Amazon reviews of Godel, Escher, Bach

10:59pm, 16th August 2003

Amazon.com reviews are an interesting thing. Anyone who gives a book 5 stars is most likely overrating it, anyone who gives a book 1 star is probably trashing it for some nitpicking political reason, and anything in between makes boring reading. This is an unfortunate internet truism: the easiest way to stand out is to be outstandingly obnoxious.

Anyway, if you look at the Amazon page for Godel, Escher, Bach, you’ll see a list of lists that people have included the book on, variously titled “Get a real education, or die trying”, “Wisdom List”, “Ridiculously Complex Reads for Mental Aggravation” and the epic six part series, “So you’d like to… become a dry pondorous intellectual”. Mazin.
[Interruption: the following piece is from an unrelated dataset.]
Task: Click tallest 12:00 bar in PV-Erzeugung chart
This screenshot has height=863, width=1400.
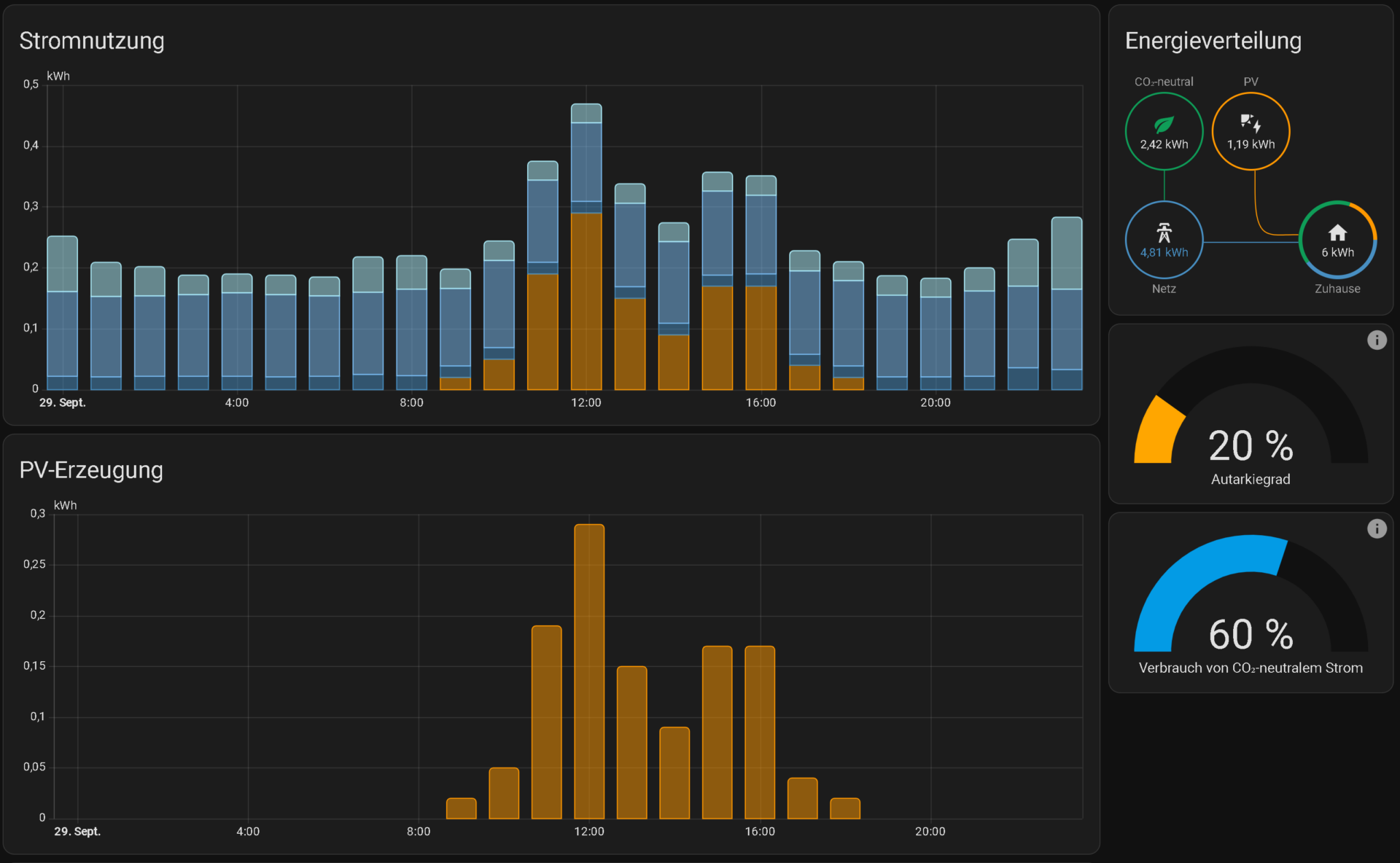Action: pos(589,671)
Running two Linux systems on one machine

11:52pm, 16th August 2003

Here’s a nice trick. Let me explain the context. I’ve just installed Gentoo Linux, and while it’s nice and clean, there’s a lot of stuff on my old Mandrake partition that’s still useful, namely GTK1 apps, and anything that uses the old Gnome libraries. Since I’m not using Gnome on the Gentoo installation, I don’t want it lying around cluttering the place up. And I definitely don’t want GTK2 downgraded to GTK1. What’s the solution then? As always, it’s chroot.
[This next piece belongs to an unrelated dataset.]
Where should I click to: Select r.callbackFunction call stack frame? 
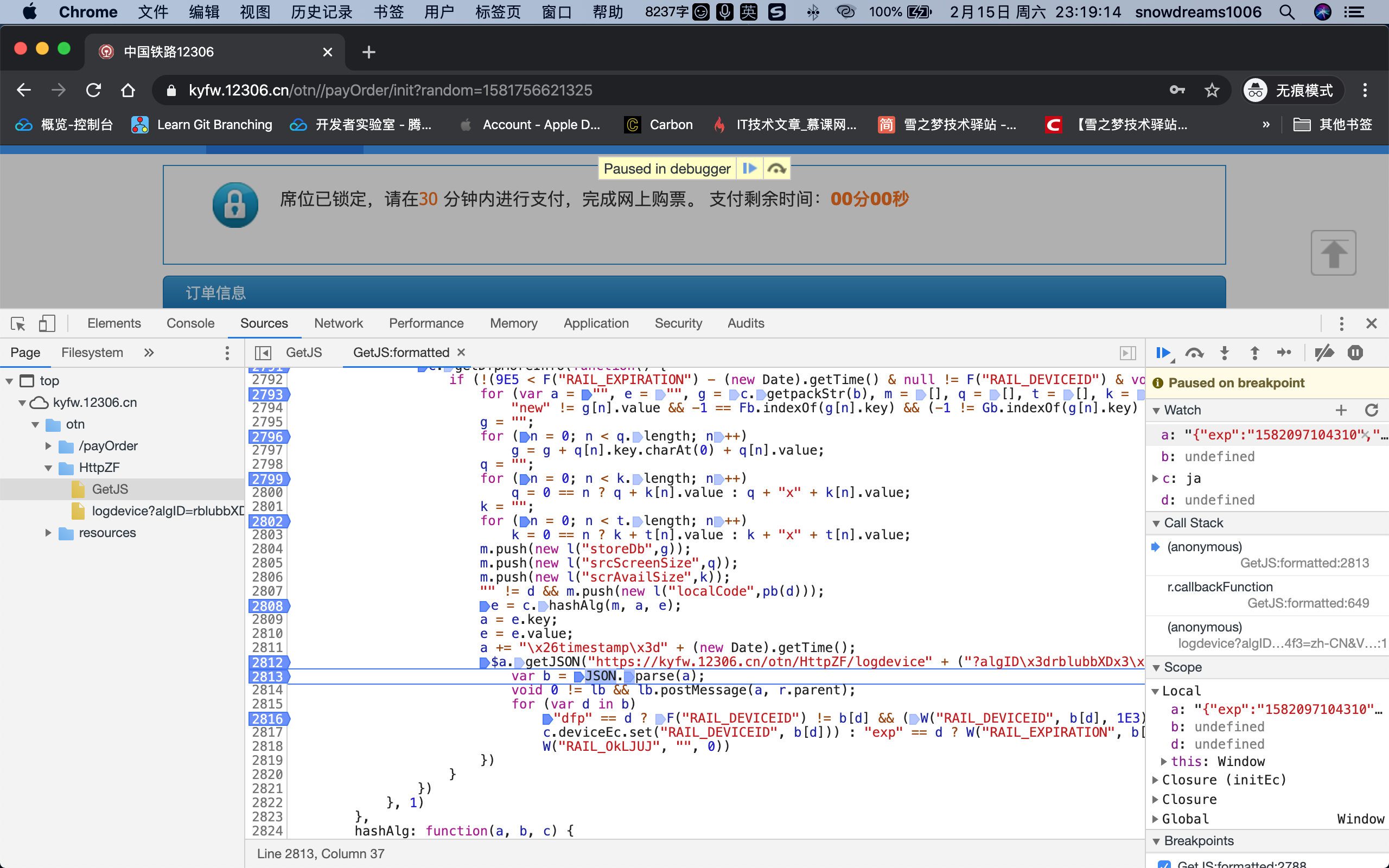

My old Mandrake partition is /dev/hda5, so, as root, I mount that at /MDKROOT:

# mount /dev/hda5 /MDKROOT

Now I bind my home directory to a location within /MDKROOT:

# mount --bind /home/james /MDKROOT/home/james

Now, as the Gentoo user james, not root, I tell X to allow any application running on my machine to connect to it. This is a single user machine, so the security implications here are few.

$ xhost +localhost

Now I can use chroot to get into the old Mandrake system:

# chroot /MDKROOT /bin/bash

Now I set an environment variable telling applications to connect to the X server through TCP sockets rather than UNIX domain sockets, which would require access to the /tmp directory of the Gentoo system, which is inaccessible to the chrooted system:

# DISPLAY=localhost:0

Now I can switch users, and run any application from Mandrake:

# su james
$ gnumeric

Gnumeric is what I really wanted to use, since there is currently no GTK2 port. Now it runs using all the libraries and dependencies on the Mandrake partition, and displays on my shiny new XFCE desktop, and has access to my home directory. Everything is great!